Я уже говорил о литературных вкусах Алексея Алексеевича, но надо еще сказать, что кроме упомянутых мною авторов он почитывал и Загоскина. Ему по нутру было крушение попыток шляхты подчинить Москву и то, что сермяжная Русь насмерть поразила Бонапарта, а с ним оказалась посрамленной и вся «немчура», как говорил Алексей Алексеевич, смешивая всех иноземцев в одну, мало им жалуемую, кучу.
— Проклятая немчура, — ворчал он, бывало, еще в годы псовых потех, узнавши о назначении очередного «фона» куда-либо губернатором или в армию. — Мало им одного Ренненкампфа! Эх, когда же это мы им шею накостыляем да выгоним?
Под «мы» Алексей Алексеевич разумел весь русский народ, плотью от плоти которого он почитал себя.
Алексей Алексеевич не только читал, но и пописывал, однако об этом можно было лишь догадываться. Помнится, я как-то по случаю семейного праздника прочел за столом четверостишие — заблаговременно подготовленный «экспромт». После ужина Алексей Алексеевич подошел ко мне.
— Что это вы, стихи пописываете?
— Да нет, помилуйте, я слишком для того люблю поэзию, — невпопад ответил я.
Алексей Алексеевич тут же прекратил разговор, хотя начал его, видимо, чтобы чем-то поделиться со мной. Я лишь потом сообразил, что ответ мой заставил его спрятаться в свою раковину, как улитка.
Однажды сидели мы вокруг лампы и коротали вечер. Разговор шел о «Холстомере», «Изумруде» и иных рассказах о лошадях. Я сказал, что вот, мол, поэмы о лошади пока не написано. На что Алексей Алексеевич ответил:
— Нет, написана!
Я взглянул на него и сразу все понял. Тут же, отведя его в сторону, стал я просить показать мне свои сочинения. Долго отнекивался он — не хотелось ему подвергнуть испытанию свое самолюбие, но под конец авторская суетность превозмогла.

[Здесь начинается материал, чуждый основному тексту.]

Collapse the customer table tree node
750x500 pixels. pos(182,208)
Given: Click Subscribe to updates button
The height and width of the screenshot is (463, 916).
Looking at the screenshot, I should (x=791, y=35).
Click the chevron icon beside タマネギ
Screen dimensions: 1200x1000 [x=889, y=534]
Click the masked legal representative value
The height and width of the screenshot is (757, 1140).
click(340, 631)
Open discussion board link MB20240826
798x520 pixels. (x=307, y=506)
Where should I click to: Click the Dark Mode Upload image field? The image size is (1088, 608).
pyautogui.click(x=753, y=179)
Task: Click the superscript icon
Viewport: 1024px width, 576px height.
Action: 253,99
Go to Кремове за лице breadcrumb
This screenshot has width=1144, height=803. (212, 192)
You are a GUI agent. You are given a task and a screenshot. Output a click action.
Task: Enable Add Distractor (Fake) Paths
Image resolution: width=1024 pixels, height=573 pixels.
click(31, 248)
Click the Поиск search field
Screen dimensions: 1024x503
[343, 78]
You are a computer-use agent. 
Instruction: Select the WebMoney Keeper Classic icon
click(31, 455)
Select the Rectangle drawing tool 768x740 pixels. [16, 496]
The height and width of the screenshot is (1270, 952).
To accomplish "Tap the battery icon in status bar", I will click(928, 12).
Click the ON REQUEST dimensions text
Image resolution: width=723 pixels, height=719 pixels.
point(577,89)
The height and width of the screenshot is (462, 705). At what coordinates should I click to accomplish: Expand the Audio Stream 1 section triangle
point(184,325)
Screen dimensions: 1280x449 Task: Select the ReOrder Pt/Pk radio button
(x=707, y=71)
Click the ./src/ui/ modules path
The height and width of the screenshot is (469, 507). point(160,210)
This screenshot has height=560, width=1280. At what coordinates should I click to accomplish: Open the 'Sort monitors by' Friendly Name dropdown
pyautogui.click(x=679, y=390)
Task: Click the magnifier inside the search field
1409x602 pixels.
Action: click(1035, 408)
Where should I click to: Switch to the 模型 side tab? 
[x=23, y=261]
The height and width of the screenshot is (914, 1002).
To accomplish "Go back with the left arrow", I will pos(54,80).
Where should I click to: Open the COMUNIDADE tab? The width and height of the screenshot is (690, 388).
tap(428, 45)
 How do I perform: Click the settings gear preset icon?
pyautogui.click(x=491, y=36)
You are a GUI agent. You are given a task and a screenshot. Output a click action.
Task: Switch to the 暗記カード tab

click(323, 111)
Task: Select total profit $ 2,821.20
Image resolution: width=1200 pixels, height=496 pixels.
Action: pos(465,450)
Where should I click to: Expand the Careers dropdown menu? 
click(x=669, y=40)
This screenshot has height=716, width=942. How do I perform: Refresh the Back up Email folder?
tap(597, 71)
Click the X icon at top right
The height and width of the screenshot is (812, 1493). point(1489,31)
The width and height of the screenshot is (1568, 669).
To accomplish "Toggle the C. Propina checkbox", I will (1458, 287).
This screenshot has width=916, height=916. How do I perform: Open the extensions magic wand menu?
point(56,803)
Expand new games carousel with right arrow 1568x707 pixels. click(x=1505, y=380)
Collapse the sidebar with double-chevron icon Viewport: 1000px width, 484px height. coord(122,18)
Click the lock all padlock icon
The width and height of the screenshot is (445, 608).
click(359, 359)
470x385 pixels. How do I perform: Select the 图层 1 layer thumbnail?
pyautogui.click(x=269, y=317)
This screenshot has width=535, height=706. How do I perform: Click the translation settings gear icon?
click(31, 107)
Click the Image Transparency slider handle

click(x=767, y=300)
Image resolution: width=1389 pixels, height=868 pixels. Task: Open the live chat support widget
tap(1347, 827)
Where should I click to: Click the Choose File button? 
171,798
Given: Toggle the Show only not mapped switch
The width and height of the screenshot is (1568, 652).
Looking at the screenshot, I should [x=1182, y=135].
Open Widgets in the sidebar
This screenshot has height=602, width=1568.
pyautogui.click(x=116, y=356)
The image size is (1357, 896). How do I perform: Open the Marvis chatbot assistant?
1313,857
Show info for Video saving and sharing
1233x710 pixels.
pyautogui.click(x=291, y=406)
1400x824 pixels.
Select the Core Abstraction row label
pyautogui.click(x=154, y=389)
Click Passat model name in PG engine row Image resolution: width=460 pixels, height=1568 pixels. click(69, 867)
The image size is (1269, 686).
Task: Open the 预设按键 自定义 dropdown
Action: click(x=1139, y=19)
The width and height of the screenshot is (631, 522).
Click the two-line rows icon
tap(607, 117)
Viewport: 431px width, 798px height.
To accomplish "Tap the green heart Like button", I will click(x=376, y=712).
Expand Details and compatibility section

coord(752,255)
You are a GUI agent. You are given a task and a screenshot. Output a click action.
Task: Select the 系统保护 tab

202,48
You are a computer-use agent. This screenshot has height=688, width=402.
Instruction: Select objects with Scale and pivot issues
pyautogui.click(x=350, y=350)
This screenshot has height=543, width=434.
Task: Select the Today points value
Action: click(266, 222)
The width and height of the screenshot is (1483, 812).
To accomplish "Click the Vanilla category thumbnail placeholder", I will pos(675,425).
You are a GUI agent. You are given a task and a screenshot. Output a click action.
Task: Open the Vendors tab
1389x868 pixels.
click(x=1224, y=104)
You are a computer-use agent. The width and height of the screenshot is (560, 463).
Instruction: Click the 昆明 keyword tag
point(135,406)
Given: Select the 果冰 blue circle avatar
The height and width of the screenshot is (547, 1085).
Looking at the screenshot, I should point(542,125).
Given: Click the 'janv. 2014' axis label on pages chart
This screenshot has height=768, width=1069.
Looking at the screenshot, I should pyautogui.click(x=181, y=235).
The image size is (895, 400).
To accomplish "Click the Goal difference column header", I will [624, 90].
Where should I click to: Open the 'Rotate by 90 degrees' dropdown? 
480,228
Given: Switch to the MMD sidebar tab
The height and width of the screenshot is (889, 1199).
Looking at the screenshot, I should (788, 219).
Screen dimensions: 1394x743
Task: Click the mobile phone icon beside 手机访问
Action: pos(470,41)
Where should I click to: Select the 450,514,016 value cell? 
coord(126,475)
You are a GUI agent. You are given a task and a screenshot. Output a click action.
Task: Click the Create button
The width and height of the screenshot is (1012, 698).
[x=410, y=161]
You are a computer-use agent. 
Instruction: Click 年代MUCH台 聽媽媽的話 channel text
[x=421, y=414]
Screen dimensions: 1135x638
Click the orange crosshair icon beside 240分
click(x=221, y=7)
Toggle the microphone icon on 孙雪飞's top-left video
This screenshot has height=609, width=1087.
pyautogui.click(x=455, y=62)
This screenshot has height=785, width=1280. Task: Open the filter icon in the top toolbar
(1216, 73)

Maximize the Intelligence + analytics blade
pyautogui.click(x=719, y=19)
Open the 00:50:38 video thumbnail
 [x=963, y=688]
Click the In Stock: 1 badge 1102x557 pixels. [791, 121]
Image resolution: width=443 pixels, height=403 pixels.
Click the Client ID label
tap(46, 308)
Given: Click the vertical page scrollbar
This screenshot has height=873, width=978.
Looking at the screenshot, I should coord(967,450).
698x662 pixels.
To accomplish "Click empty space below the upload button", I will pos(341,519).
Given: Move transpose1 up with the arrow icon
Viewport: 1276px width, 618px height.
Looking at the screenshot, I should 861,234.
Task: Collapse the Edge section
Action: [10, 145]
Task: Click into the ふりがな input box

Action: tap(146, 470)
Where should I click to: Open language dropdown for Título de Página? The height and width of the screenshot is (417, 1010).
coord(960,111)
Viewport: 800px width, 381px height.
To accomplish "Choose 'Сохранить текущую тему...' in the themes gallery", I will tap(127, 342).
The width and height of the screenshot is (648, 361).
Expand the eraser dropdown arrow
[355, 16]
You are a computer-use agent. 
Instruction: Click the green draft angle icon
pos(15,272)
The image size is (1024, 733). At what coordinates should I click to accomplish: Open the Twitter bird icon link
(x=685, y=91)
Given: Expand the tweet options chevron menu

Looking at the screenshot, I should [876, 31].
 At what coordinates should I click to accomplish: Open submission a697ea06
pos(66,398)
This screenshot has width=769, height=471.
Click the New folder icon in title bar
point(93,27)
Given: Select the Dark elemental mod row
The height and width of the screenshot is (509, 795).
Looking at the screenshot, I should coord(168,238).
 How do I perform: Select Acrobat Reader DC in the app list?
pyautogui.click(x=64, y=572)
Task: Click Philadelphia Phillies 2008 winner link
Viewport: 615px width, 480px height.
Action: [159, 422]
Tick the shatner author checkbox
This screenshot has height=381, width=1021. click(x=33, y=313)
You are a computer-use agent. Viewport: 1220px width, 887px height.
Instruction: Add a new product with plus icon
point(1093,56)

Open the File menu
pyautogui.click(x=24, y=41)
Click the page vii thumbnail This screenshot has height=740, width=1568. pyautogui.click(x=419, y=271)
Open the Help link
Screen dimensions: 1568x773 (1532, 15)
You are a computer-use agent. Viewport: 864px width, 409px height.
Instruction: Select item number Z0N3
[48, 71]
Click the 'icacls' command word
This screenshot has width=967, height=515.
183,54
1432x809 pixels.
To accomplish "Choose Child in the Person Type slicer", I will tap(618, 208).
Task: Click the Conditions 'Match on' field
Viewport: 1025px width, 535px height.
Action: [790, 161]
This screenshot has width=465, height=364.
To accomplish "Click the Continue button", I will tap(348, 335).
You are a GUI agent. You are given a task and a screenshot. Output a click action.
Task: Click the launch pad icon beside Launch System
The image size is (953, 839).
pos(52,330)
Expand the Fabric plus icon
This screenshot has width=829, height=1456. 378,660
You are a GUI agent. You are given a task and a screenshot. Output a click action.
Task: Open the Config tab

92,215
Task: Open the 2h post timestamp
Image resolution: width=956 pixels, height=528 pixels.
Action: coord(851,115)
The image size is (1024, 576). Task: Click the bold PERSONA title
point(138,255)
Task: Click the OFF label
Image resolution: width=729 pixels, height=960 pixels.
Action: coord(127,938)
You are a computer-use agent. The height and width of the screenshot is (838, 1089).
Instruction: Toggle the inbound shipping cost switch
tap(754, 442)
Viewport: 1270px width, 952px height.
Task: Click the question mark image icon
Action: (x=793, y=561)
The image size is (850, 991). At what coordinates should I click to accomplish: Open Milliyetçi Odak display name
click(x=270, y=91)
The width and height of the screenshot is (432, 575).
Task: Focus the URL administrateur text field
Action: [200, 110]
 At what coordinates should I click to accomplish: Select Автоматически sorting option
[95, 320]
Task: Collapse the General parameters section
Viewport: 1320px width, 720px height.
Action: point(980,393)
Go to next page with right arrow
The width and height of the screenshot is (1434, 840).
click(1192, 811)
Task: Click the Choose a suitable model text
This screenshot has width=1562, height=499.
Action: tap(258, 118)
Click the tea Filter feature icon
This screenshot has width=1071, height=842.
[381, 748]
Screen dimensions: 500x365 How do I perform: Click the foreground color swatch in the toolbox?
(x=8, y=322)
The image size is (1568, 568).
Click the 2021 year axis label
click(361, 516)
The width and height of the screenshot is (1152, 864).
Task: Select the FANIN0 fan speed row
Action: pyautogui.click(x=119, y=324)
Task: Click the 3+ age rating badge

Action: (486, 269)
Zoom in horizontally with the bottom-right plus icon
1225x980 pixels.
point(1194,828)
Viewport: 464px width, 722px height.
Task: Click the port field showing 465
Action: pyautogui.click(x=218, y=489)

Заполучить слушателя, к тому же разбирающегося, по его мнению, в литературе, было соблазнительно, и он пригласил меня зайти к нему «как-нибудь вечером». Любопытство мое было сильно задето, и я не заставил себя долго ждать. На следующий же день, чуть смерклось, я уже стучал в дверь Алексея Алексеевича. Он и виду не подал, что ждет меня, но на столе у него лежала папка, доселе мною у него не виденная. Я понял, что мое желание поскорее познакомиться с его творениями было Алексею Алексеевичу очень по душе. Усадив меня, он завел вовсе посторонний цели его приглашения разговор и дождался-таки, пока я спросил:
— Ну что же, Алексей Алексеевич, не покажете ли мне свою поэму?
— А! Вы насчет давешнего? Да стоит ли? Ну, впрочем, раз обещал… — И он как будто нехотя потянулся к папке. В ней находилось множество листков, исписанных его нескладным почерком, похожим на детский. Усевшись поудобнее, согнав с колен Мушку и сняв пенсне, он начал чтение.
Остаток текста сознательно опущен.